(Saved entries)
==================================================
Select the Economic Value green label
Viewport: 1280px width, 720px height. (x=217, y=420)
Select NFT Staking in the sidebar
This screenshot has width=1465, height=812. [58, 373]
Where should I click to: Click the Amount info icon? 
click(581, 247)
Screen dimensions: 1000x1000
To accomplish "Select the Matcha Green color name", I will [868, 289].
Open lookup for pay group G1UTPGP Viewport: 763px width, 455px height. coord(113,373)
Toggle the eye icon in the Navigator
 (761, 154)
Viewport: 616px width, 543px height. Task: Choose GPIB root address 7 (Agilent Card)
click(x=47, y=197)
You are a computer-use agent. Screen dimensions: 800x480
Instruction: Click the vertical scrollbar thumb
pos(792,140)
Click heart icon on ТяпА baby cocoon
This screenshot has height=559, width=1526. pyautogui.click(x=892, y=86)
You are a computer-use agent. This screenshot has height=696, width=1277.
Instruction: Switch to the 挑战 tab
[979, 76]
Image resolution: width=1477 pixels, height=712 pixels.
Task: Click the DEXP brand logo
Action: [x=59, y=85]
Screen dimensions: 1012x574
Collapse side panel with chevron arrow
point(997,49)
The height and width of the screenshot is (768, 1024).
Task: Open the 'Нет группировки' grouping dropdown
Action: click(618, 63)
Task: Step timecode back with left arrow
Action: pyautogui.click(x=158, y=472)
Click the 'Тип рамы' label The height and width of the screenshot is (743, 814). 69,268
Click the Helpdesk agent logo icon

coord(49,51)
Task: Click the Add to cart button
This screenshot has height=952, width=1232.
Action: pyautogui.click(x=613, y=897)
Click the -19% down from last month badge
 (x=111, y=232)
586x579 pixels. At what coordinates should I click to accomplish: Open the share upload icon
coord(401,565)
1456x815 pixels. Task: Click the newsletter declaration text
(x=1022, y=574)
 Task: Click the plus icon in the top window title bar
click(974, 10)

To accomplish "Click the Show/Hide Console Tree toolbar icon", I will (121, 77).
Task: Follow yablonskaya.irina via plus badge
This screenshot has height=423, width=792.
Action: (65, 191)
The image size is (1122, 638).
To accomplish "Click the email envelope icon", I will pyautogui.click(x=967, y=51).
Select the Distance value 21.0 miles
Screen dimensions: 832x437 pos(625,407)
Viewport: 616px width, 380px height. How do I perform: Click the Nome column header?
==================================================
- Your assignment -
Complete, exact output of the records is expected.

- Answer for this exercise -
Select the Economic Value green label
Viewport: 1280px width, 720px height. (x=217, y=420)
Select NFT Staking in the sidebar
This screenshot has width=1465, height=812. [58, 373]
Where should I click to: Click the Amount info icon? 
click(581, 247)
Screen dimensions: 1000x1000
To accomplish "Select the Matcha Green color name", I will [868, 289].
Open lookup for pay group G1UTPGP Viewport: 763px width, 455px height. coord(113,373)
Toggle the eye icon in the Navigator
 (761, 154)
Viewport: 616px width, 543px height. Task: Choose GPIB root address 7 (Agilent Card)
click(x=47, y=197)
You are a computer-use agent. Screen dimensions: 800x480
Instruction: Click the vertical scrollbar thumb
pos(792,140)
Click heart icon on ТяпА baby cocoon
This screenshot has height=559, width=1526. pyautogui.click(x=892, y=86)
You are a computer-use agent. This screenshot has height=696, width=1277.
Instruction: Switch to the 挑战 tab
[979, 76]
Image resolution: width=1477 pixels, height=712 pixels.
Task: Click the DEXP brand logo
Action: [x=59, y=85]
Screen dimensions: 1012x574
Collapse side panel with chevron arrow
point(997,49)
The height and width of the screenshot is (768, 1024).
Task: Open the 'Нет группировки' grouping dropdown
Action: click(618, 63)
Task: Step timecode back with left arrow
Action: pyautogui.click(x=158, y=472)
Click the 'Тип рамы' label The height and width of the screenshot is (743, 814). 69,268
Click the Helpdesk agent logo icon

coord(49,51)
Task: Click the Add to cart button
This screenshot has height=952, width=1232.
Action: pyautogui.click(x=613, y=897)
Click the -19% down from last month badge
 (x=111, y=232)
586x579 pixels. At what coordinates should I click to accomplish: Open the share upload icon
coord(401,565)
1456x815 pixels. Task: Click the newsletter declaration text
(x=1022, y=574)
 Task: Click the plus icon in the top window title bar
click(974, 10)

To accomplish "Click the Show/Hide Console Tree toolbar icon", I will (121, 77).
Task: Follow yablonskaya.irina via plus badge
This screenshot has height=423, width=792.
Action: (65, 191)
The image size is (1122, 638).
To accomplish "Click the email envelope icon", I will pyautogui.click(x=967, y=51).
Select the Distance value 21.0 miles
Screen dimensions: 832x437 pos(625,407)
Viewport: 616px width, 380px height. How do I perform: Click the Nome column header?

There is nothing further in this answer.